La lettera del giovane Rebuschini è la lampante testimonianza di come con il “fascino” della camicia rossa si potesse ottenere facilmente a buon prezzo un dottorato d’ingegneria. Del resto, da quanto ci è dato di sapere in quei frangenti della spedizione garibaldina, il Rebuschini non fu il solo ad esser beneficato e gratificato con molta generosità e facilità del titolo accademico. Analoga benevola sorte toccò per meriti di guerra e di riconoscimento, come atto dovuto, alle camice rosse agli increduli studenti Giuseppe Peroni, originario di Soresina (Cremona), e al pavese Arturo Termanini, anch’essi nominati ingegneri con analoghe e “spicce” procedure dal Rettore dell’Università di Napoli.

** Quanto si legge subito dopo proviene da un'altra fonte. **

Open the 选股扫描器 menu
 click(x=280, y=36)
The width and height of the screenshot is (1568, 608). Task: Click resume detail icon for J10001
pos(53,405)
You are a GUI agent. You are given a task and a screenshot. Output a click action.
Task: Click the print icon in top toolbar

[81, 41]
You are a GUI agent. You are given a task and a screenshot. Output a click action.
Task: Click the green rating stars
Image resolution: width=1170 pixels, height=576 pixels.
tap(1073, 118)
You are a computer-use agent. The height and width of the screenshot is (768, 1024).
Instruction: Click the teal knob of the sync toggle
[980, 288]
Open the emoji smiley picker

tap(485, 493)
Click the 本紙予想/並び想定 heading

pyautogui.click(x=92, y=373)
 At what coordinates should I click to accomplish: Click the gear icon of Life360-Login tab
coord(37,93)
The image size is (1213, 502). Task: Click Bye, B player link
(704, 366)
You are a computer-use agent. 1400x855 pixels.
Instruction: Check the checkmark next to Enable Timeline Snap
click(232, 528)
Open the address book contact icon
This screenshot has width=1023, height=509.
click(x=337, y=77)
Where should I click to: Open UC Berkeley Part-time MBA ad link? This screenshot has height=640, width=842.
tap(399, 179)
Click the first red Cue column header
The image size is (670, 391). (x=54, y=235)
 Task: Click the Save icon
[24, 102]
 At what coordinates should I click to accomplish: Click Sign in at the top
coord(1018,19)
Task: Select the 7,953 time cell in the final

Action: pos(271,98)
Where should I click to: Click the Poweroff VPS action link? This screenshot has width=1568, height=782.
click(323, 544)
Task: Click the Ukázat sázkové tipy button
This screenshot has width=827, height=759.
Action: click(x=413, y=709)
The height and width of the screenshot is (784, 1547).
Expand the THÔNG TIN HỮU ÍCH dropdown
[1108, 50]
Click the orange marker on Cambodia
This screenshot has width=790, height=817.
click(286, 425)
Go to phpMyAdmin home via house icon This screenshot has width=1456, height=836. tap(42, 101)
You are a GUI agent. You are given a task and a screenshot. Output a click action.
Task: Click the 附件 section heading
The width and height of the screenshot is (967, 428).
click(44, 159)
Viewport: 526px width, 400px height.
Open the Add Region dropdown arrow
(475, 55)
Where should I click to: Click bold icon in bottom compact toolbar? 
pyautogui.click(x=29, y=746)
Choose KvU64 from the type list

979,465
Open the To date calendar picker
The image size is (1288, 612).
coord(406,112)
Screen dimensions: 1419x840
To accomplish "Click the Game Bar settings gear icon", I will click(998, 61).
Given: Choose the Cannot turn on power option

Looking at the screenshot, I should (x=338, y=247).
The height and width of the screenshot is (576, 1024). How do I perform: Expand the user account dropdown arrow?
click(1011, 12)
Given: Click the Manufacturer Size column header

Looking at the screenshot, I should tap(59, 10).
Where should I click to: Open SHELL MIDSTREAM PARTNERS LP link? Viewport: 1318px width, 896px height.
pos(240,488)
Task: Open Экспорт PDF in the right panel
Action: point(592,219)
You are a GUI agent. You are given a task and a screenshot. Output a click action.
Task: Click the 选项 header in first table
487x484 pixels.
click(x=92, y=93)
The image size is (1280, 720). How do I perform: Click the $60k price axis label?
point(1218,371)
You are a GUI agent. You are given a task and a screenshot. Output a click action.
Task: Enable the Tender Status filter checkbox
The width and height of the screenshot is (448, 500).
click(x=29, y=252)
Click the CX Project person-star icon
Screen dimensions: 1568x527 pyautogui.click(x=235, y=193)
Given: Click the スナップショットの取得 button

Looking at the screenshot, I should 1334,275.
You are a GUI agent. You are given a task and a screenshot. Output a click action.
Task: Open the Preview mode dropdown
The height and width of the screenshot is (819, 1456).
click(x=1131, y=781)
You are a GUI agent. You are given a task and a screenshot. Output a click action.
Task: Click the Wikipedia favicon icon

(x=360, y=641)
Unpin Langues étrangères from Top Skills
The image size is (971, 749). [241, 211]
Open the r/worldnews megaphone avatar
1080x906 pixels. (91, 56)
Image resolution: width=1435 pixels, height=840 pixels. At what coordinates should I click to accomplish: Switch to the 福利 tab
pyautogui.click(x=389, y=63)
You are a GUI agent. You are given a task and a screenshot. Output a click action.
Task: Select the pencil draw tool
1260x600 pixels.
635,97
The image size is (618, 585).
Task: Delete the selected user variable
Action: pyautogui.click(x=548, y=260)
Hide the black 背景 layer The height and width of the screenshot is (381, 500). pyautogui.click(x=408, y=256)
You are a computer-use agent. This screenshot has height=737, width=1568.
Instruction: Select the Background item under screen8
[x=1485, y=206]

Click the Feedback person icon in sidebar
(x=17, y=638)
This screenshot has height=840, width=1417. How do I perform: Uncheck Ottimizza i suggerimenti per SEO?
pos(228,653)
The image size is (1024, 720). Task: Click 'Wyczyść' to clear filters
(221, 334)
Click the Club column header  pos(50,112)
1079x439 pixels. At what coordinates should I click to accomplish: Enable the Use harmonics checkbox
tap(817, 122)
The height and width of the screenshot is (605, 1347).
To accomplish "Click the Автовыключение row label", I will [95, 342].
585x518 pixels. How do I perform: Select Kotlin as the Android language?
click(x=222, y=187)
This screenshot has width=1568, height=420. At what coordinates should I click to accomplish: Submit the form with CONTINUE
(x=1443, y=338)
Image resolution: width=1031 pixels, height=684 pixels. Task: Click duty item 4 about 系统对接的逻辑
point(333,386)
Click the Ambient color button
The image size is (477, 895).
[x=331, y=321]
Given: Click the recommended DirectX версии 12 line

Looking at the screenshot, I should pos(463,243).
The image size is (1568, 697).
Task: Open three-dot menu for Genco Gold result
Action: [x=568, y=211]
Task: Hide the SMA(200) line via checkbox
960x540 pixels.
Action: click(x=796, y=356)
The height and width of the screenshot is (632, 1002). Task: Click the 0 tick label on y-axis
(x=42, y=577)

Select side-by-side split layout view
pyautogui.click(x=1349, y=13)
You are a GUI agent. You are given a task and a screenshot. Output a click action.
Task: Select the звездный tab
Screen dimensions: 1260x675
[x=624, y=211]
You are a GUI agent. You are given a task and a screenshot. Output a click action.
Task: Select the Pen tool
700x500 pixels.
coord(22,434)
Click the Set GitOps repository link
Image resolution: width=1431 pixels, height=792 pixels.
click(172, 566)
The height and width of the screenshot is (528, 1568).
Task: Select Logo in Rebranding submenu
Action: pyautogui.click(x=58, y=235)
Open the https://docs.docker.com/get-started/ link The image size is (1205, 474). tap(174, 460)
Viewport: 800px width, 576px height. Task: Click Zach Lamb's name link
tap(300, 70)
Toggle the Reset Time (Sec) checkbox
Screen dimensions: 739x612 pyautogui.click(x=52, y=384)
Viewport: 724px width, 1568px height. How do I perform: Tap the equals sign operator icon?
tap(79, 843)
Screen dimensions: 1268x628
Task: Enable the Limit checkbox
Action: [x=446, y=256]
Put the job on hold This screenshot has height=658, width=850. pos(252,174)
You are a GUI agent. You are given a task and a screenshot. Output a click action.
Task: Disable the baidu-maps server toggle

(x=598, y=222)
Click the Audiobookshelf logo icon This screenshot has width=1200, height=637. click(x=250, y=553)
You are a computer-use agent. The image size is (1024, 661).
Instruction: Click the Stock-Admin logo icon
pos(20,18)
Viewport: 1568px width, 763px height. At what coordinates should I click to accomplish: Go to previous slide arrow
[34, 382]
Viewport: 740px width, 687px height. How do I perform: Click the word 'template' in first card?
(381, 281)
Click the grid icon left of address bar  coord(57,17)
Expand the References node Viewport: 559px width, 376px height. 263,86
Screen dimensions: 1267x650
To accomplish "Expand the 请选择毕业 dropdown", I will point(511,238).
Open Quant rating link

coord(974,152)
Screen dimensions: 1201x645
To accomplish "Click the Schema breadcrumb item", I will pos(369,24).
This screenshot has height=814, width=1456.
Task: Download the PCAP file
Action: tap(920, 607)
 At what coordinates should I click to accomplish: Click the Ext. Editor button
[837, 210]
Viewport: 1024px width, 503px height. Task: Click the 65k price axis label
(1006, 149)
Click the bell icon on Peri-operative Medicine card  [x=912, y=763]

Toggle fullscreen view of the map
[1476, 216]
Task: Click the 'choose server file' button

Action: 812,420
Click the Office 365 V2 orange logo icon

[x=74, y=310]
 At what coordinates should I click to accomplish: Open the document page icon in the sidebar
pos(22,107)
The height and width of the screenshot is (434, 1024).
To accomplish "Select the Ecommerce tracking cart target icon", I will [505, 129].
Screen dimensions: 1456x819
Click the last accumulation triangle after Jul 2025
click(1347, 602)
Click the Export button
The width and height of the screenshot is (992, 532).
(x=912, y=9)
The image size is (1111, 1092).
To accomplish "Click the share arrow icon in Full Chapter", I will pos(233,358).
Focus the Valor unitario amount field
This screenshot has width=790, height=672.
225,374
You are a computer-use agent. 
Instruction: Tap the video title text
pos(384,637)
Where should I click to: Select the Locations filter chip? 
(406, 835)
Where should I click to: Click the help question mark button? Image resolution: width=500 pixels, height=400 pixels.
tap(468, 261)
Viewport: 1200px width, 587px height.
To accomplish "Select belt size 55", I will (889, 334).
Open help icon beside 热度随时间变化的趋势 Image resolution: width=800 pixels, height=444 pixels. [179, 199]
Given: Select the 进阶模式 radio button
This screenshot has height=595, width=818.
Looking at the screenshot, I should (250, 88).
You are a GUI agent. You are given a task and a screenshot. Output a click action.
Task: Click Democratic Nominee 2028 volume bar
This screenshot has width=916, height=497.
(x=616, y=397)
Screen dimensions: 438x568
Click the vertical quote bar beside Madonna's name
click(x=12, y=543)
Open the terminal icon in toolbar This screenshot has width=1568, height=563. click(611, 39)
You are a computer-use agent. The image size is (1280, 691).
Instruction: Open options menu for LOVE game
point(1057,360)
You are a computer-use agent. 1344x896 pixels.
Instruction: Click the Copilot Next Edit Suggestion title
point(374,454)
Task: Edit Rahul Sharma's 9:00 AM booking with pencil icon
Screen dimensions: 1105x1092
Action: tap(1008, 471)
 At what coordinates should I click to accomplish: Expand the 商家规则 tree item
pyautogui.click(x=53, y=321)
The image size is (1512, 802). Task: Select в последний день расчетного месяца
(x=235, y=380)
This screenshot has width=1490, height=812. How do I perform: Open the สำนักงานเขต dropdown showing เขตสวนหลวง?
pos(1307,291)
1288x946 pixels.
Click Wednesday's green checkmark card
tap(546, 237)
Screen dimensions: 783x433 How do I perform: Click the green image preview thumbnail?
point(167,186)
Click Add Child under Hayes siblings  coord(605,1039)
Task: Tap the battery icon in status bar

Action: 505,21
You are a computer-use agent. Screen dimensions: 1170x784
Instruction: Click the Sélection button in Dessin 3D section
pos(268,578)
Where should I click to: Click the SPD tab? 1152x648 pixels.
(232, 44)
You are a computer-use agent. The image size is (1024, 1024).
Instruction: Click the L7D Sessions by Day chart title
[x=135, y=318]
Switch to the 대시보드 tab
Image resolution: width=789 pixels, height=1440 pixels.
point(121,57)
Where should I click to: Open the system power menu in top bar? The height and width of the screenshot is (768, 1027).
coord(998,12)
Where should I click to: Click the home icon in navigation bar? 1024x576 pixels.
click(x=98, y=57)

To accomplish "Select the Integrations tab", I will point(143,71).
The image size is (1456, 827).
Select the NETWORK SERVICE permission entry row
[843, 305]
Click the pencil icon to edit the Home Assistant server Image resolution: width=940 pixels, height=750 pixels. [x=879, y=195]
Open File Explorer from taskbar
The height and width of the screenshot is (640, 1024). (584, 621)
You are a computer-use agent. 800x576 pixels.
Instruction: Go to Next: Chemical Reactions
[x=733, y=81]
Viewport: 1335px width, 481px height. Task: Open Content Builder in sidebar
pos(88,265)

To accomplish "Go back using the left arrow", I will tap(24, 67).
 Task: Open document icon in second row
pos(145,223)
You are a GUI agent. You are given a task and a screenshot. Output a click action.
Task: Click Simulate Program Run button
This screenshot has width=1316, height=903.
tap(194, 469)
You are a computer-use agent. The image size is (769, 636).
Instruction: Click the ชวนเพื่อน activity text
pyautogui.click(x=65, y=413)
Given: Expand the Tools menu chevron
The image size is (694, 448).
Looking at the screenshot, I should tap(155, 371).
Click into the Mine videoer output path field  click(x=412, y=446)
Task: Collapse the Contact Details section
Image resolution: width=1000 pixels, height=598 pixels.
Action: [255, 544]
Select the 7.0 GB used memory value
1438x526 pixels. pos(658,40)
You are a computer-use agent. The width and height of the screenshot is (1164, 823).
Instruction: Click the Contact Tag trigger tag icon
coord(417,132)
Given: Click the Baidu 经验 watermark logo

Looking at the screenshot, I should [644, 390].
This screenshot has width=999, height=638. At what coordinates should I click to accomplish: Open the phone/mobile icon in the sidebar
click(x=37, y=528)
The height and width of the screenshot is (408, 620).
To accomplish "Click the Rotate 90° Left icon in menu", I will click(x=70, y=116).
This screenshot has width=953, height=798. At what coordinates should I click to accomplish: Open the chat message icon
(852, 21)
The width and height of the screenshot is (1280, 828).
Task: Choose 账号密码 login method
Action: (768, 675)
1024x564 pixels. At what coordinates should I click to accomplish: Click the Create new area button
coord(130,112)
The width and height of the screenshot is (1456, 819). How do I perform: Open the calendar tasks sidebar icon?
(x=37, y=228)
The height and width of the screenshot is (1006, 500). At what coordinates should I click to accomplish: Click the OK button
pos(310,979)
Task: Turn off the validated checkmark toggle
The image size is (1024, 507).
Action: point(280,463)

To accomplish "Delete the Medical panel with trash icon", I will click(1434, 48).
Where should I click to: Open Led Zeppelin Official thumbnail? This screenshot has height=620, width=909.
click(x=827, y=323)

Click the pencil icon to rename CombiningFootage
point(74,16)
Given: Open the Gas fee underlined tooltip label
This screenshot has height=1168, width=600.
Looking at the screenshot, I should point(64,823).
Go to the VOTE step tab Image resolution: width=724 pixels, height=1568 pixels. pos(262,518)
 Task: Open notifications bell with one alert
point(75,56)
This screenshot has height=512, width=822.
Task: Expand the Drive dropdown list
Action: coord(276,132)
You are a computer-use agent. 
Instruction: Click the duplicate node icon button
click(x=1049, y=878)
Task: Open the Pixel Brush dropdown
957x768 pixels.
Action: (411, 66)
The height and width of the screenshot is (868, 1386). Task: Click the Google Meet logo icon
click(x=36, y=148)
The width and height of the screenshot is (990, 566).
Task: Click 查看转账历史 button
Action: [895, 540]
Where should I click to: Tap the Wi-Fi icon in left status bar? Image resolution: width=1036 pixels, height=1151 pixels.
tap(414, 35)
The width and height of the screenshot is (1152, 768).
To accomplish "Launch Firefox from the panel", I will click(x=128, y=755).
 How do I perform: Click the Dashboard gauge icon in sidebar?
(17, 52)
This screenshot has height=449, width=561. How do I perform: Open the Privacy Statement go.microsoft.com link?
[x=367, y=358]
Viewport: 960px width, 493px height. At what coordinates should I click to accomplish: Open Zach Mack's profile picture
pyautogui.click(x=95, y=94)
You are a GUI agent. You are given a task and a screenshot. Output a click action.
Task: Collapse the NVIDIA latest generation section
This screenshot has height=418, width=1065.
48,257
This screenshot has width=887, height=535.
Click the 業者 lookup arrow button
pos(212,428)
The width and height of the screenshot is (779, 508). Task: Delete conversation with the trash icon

Alla luce da quanto documentalmente provato possiamo parzialmente consolarci per il fatto che il malcostume delle lauree facili e regalate non è un fenomeno esclusivo dei nostri giorni, di cui hanno beneficiato Claudio Regis, Renzo Bossi, Francesco Belsito, Rosi Mauro il suo amico Piero Moscagiuro e tanti altri, ma ha le sue profonde origini e le sue ben salde radici al tempo delle camice rosse, dell’impresa dei Mille e agli albori dell’Unità d’Italia. Purtroppo, dopo 150 anni, nulla è cambiato.